Secondly, the temperature and humidity control of the clean room are also very strict. Generally speaking, the temperature of a clean room is usually kept between 20°C and 25°C, and the humidity is controlled between 30% and 50%. This environmental condition is beneficial for the preservation of certain foods because low humidity can prevent the growth of mold and bacteria.

Finally, the clean room is also equipped with a high-efficiency air filtration system, which uses hepa or ULPA filters to effectively remove tiny particles and microorganisms from the air. This high-efficiency air filtration not only helps protect laboratory equipment, but also protects food from contamination to a certain extent.

Cleanrooms and the Food Sector | The CPD Certification Service

Causes of food spoilage

The main reasons for food spoilage include the growth of microorganisms, temperature changes, and water evaporation. Microorganisms such as bacteria and molds are easy to reproduce at suitable temperatures and humidity, and the environmental conditions in the clean room inhibit the growth of these microorganisms to a certain extent.
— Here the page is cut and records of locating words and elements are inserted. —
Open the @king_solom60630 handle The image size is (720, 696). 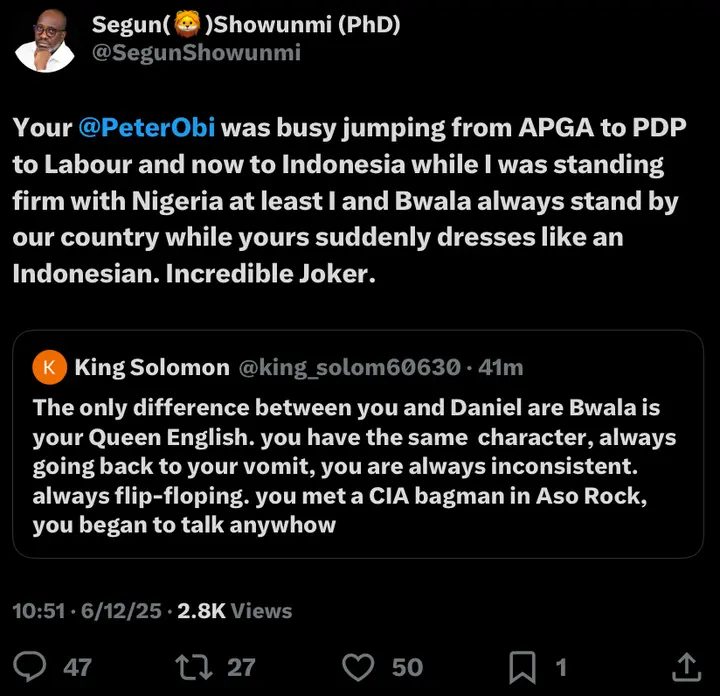(349, 368)
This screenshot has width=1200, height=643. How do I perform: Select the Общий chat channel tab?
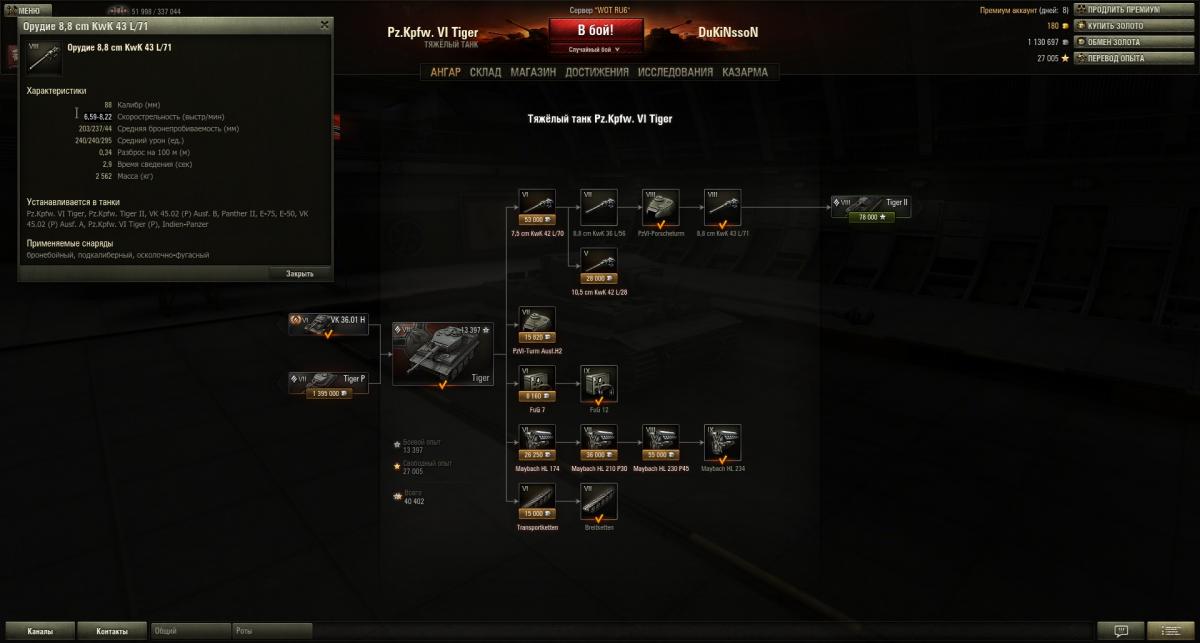coord(190,631)
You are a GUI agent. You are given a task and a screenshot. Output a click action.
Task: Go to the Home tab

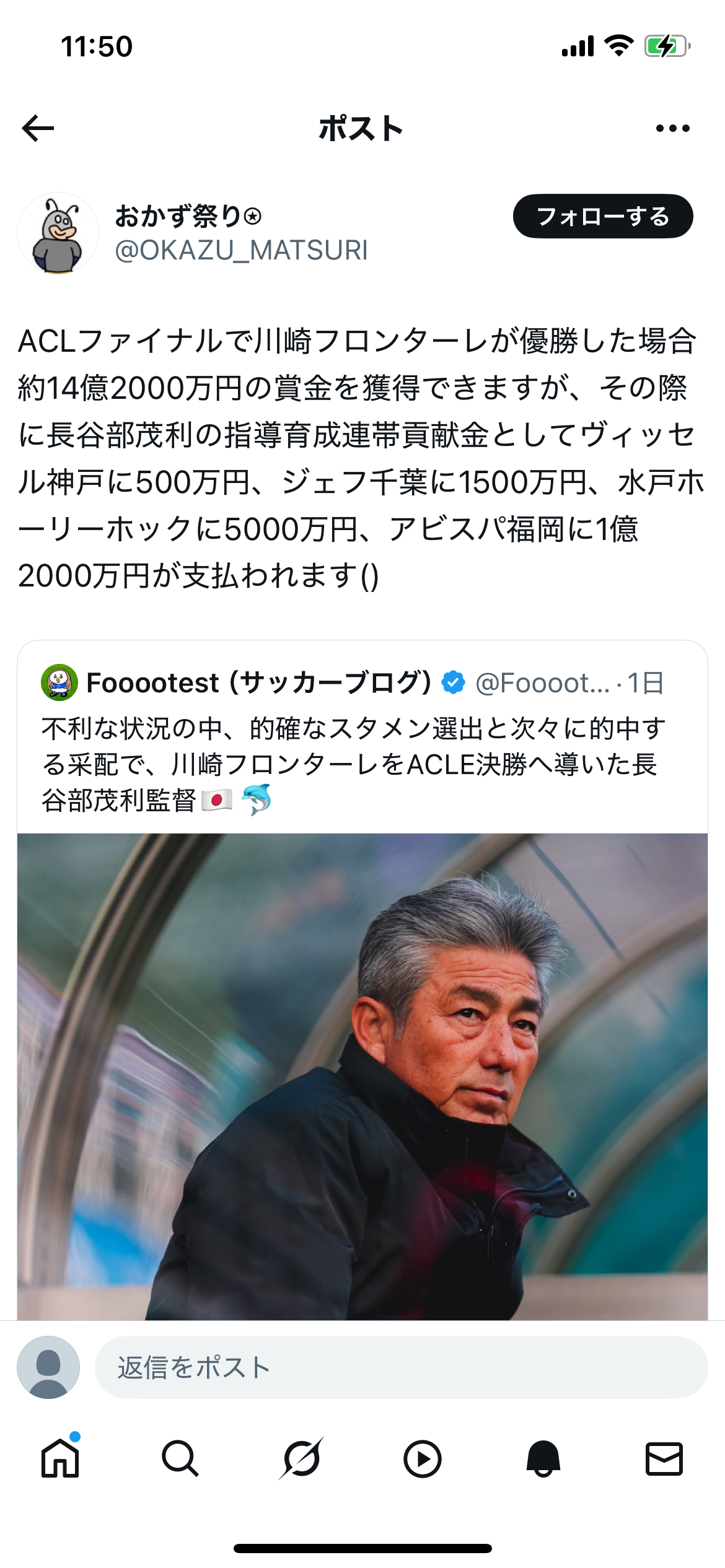pos(60,1458)
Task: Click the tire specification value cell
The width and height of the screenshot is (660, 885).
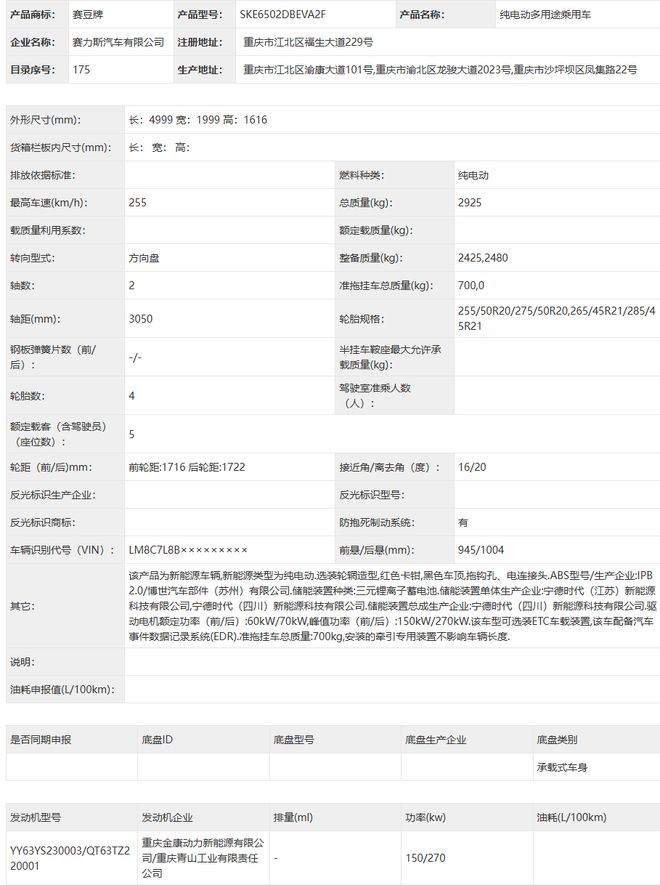Action: click(x=557, y=318)
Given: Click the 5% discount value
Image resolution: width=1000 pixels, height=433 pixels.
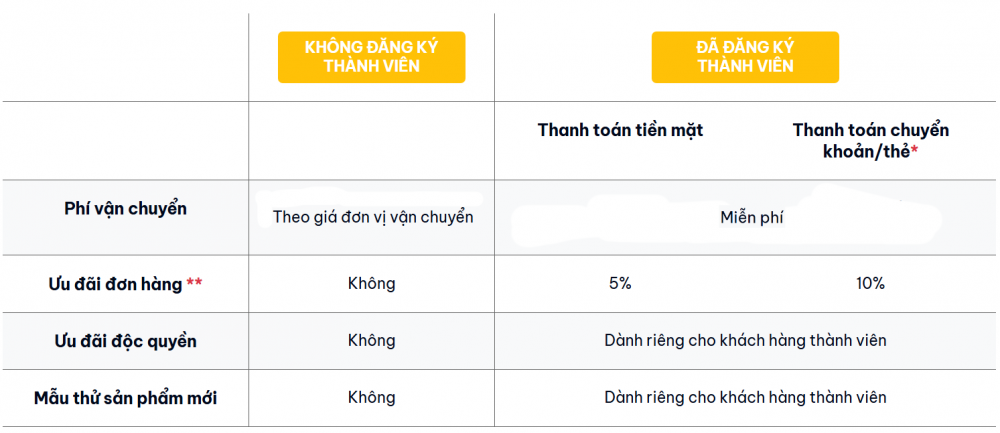Looking at the screenshot, I should (620, 284).
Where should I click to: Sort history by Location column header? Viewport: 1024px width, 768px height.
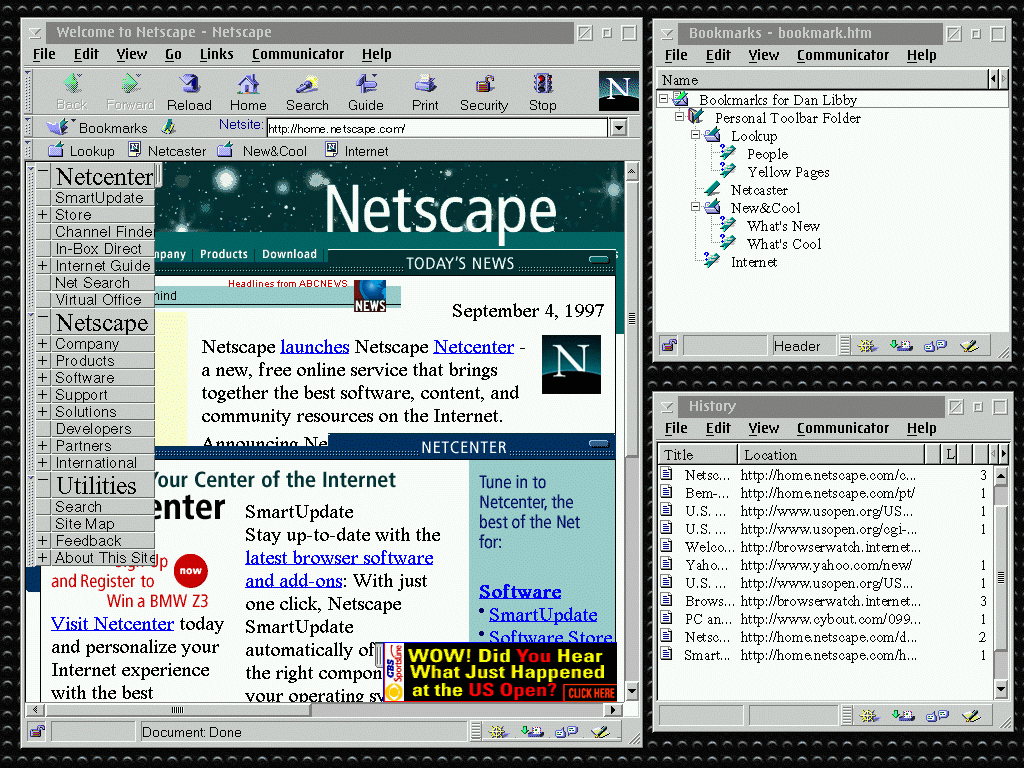[x=840, y=455]
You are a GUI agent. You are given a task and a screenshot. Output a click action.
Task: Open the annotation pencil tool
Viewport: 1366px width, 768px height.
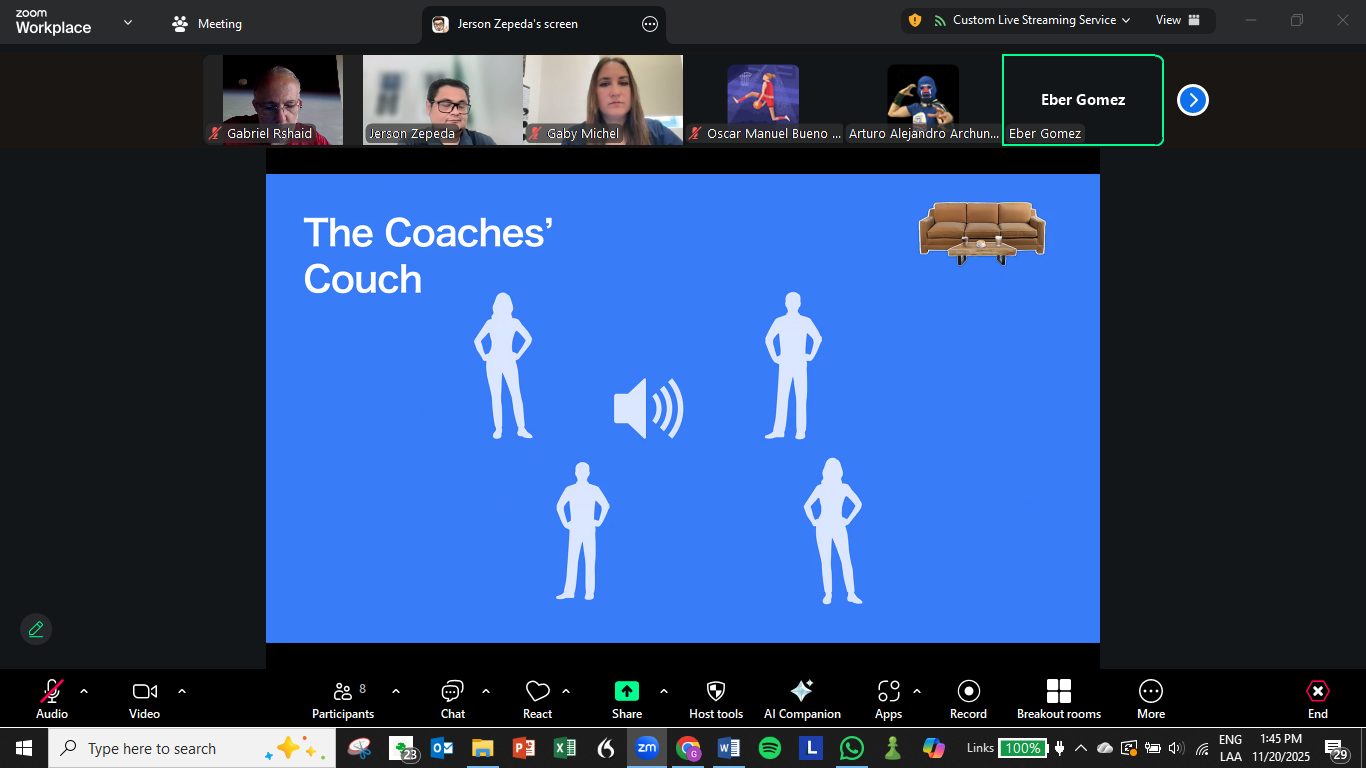point(36,629)
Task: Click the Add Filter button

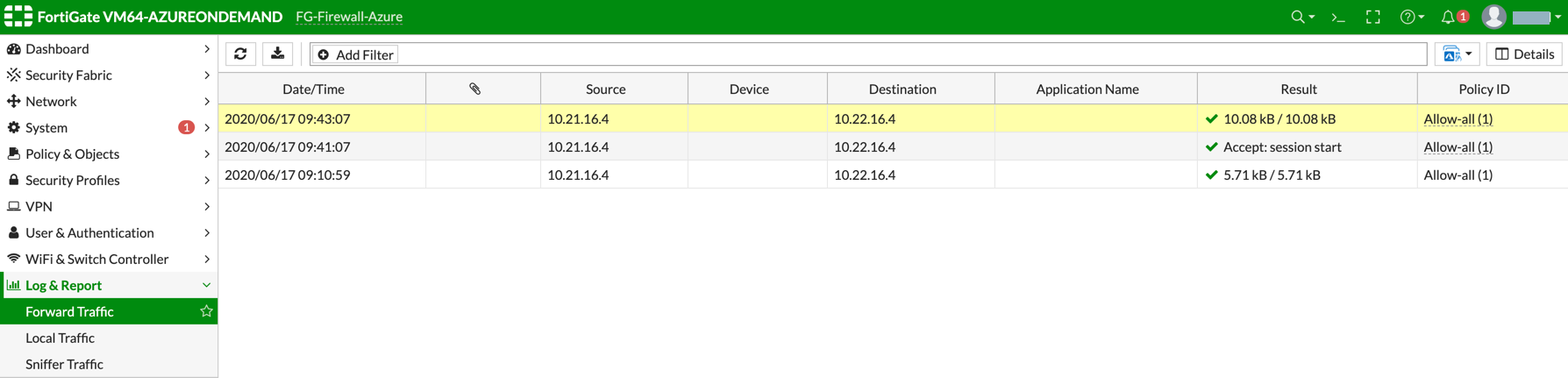Action: [x=355, y=54]
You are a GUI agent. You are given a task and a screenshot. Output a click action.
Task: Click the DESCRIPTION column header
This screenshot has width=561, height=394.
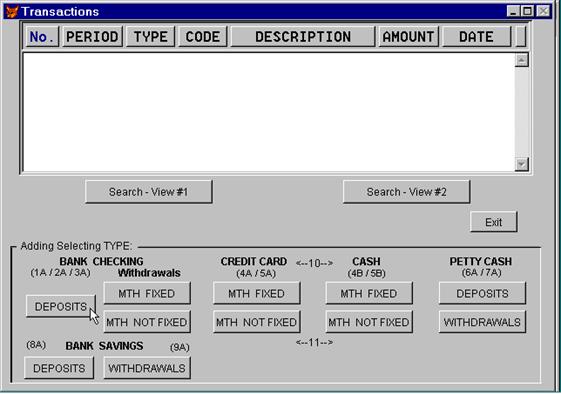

At the same time, temperature changes are also an important factor affecting food spoilage. Clean rooms can usually maintain a stable temperature, which helps to extend the shelf life of certain foods. In addition, the moisture content of food is also a key factor. Too high or too low moisture can cause the quality of food to deteriorate. The low humidity environment of the clean room can reduce moisture evaporation, thereby protecting the moisture of the food.

Finally, the type of food will also affect its preservation in the clean room. For example, some perishable foods such as fresh meat and dairy products may not be preserved as well in the clean room as in an ordinary refrigerator. Dry foods such as nuts and dried fruits may stay fresher longer in a clean room.

Clean Room for Food packaging and processing | Galvani

What foods are suitable for storage in a clean room

Some types of food can be better preserved in a clean room. For example, dry foods such as rice, noodles and dried fruits can effectively prevent mold and pests due to the low humidity environment of the clean room, thereby extending the shelf life.

Secondly, packaged foods can also be well preserved in a clean room. Sealed packaging can prevent oxygen and moisture from entering, and combined with the clean environment of the modular clean room, it can greatly delay the oxidation and deterioration of food. Therefore, many scientific research institutions and companies choose to conduct experiments in clean rooms when conducting food research.

Finally, although clean rooms are suitable for storing some foods, not all foods are suitable for storage in this environment. Perishable fresh foods such as fruits and vegetables are likely to deteriorate faster due to lack of fresh air if they are not properly stored at low temperatures. Therefore, when choosing to store food in a clean room, you need to carefully consider the type and characteristics of the food.

the storage of food in a clean room is related to many factors, including the environmental characteristics of the clean room, the type of food and its storage conditions. Although the low humidity and particle control of the clean room can delay the deterioration of some foods, not all foods are suitable for storage in this environment. Knowing this information can help us better choose the appropriate food storage method.

Turnkey Cleanroom Project for Food Industry

List of relevant industry standards and specifications

  • 1. iso 14644-1: Air cleanliness standard

  • 2. ISO 22000: Food safety management system

  • 3. HACCP: Hazard Analysis and Critical Control Points

  • 4. FDA food safety standards

By following these standards and specifications, the safety and quality of food can be better ensured during research and production.